DIRECTION
Copy out the lines of the material starting at the one containing "Image resolution: width=1080" and ending at the one containing "tap(49, 510)", both included, leaving out the pictures.

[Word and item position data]
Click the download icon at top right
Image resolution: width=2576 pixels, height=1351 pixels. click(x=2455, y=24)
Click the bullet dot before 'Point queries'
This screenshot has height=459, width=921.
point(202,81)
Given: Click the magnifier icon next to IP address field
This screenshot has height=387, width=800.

---

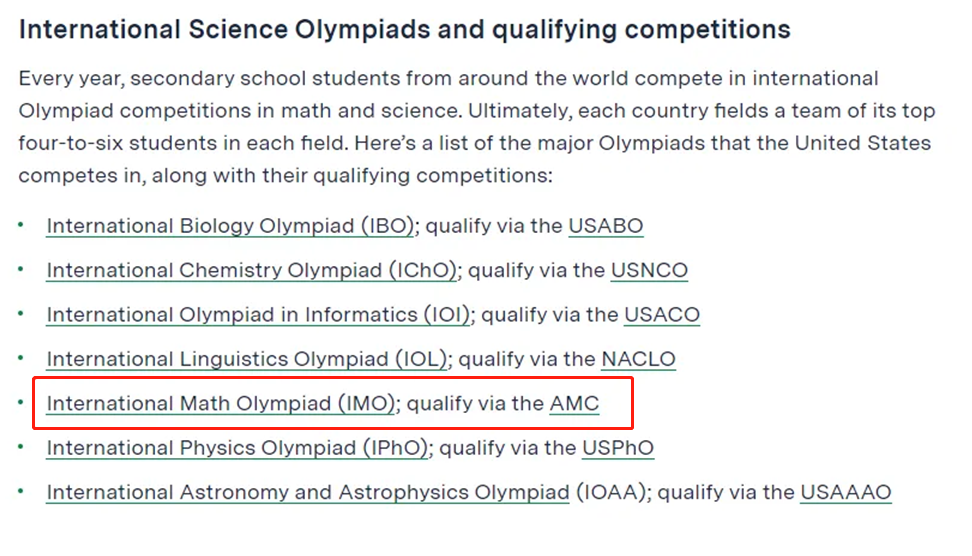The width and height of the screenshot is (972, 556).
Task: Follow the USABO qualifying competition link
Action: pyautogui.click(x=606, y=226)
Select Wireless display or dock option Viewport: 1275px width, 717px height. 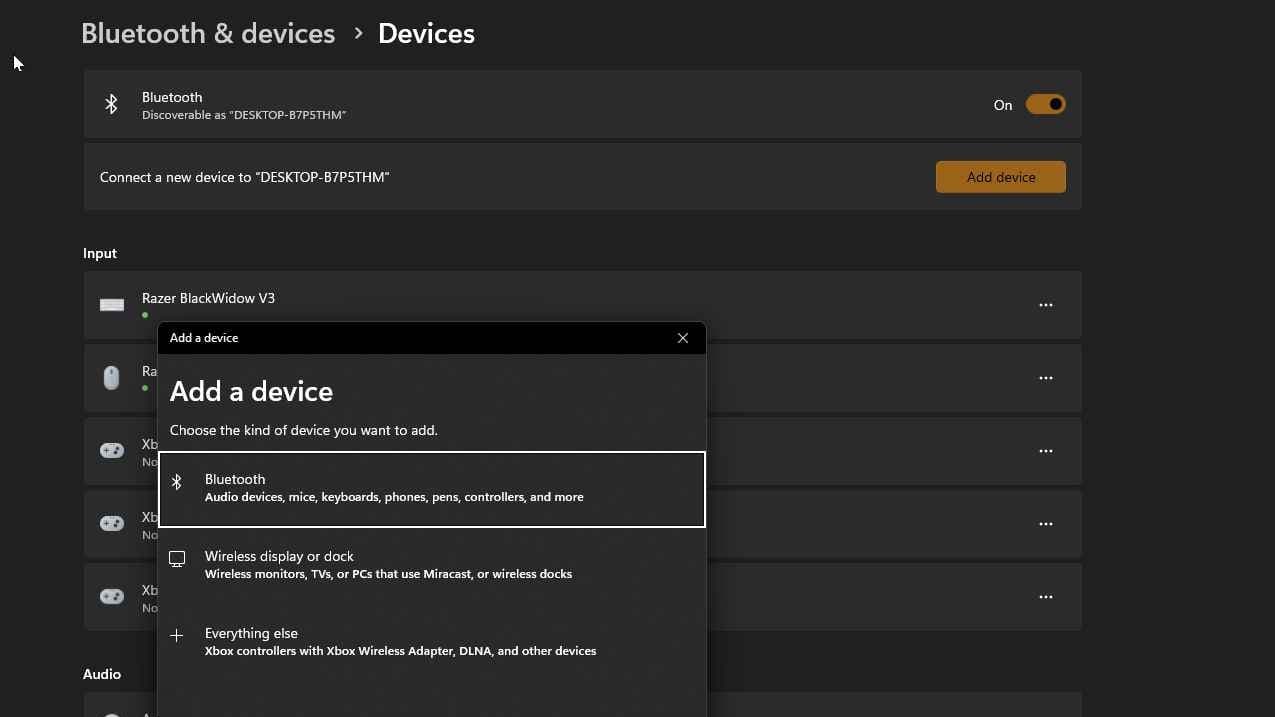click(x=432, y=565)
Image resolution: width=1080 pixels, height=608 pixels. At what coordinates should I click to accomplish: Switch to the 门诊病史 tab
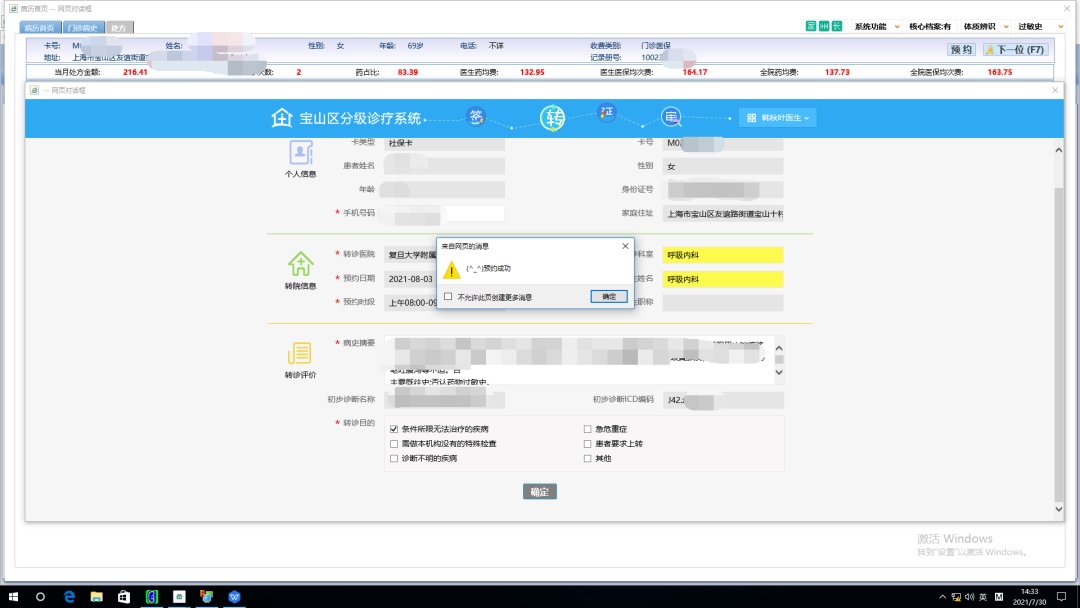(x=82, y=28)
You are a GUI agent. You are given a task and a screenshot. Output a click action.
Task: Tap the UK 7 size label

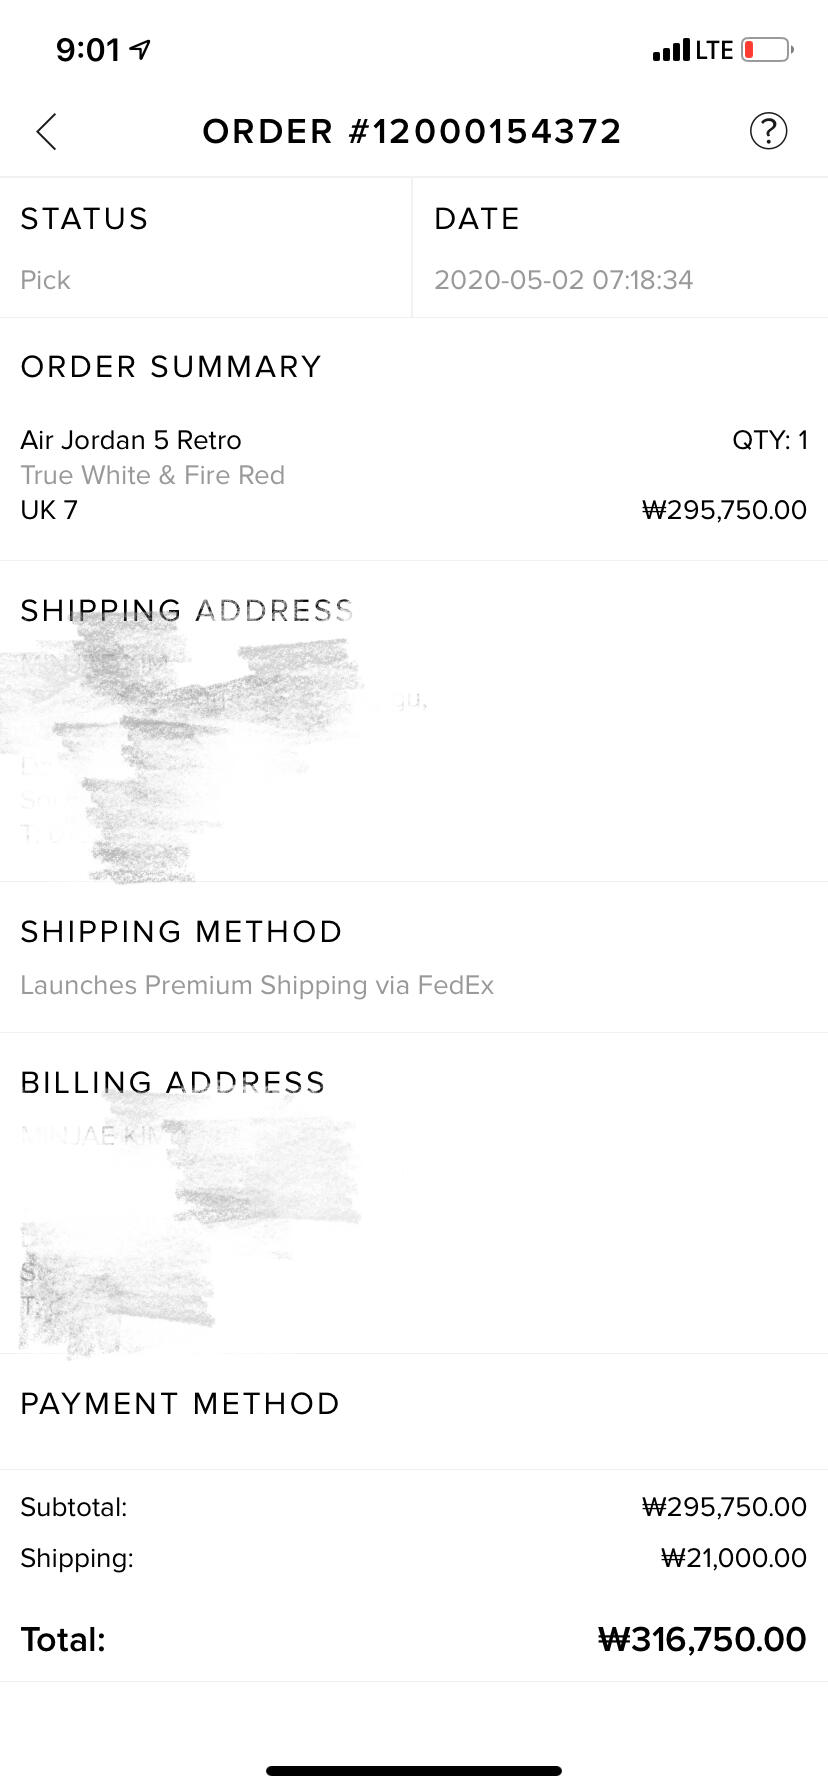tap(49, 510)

...

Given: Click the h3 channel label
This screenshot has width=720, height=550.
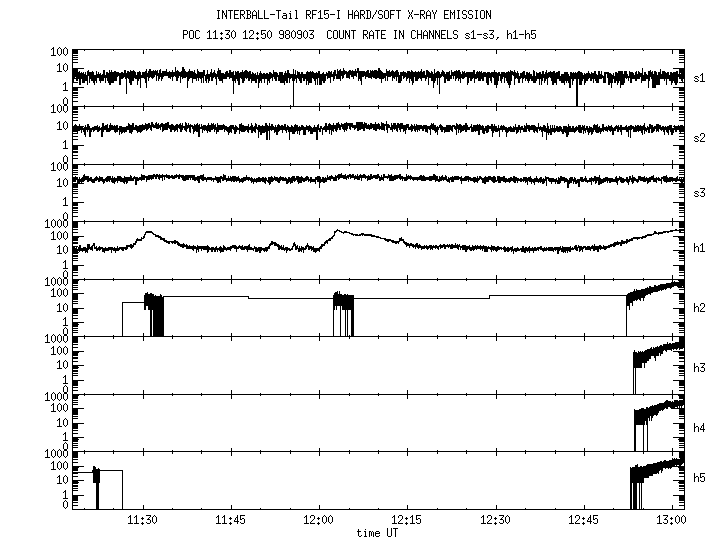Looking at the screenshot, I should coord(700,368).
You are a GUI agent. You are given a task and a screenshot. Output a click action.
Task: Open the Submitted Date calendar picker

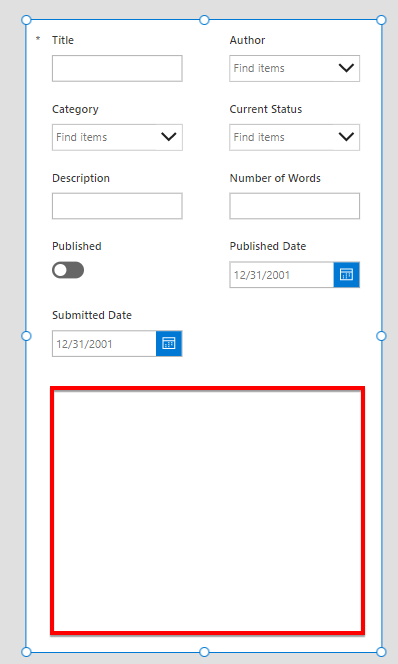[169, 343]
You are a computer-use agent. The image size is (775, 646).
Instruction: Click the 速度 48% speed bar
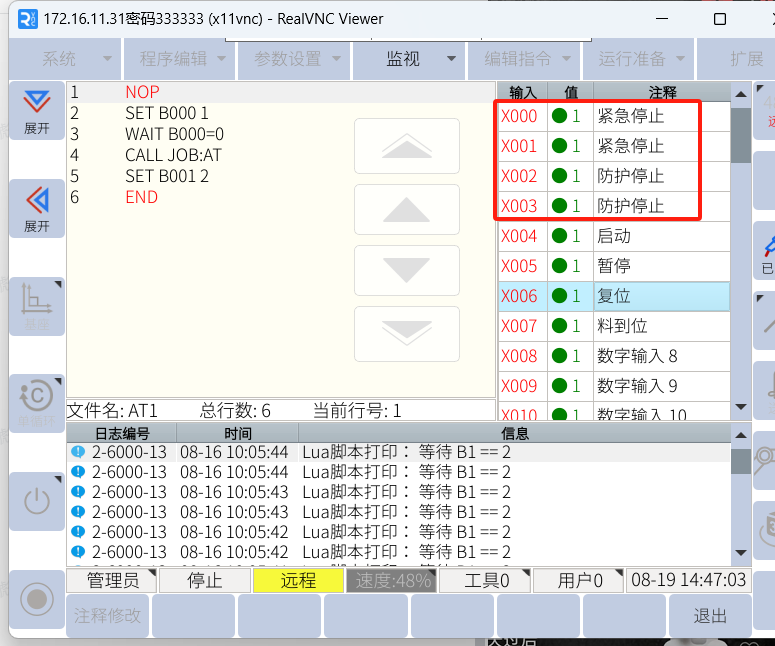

SOLVED PROBLEM
Image resolution: width=1080 pixels, height=608 pixels. At what coordinates should I click to accomplish: Switch to the 门诊病史 tab
(x=82, y=28)
You are a GUI agent. You are given a task and a screenshot. Output a click action.
Task: Tap the UK 7 size label

tap(49, 510)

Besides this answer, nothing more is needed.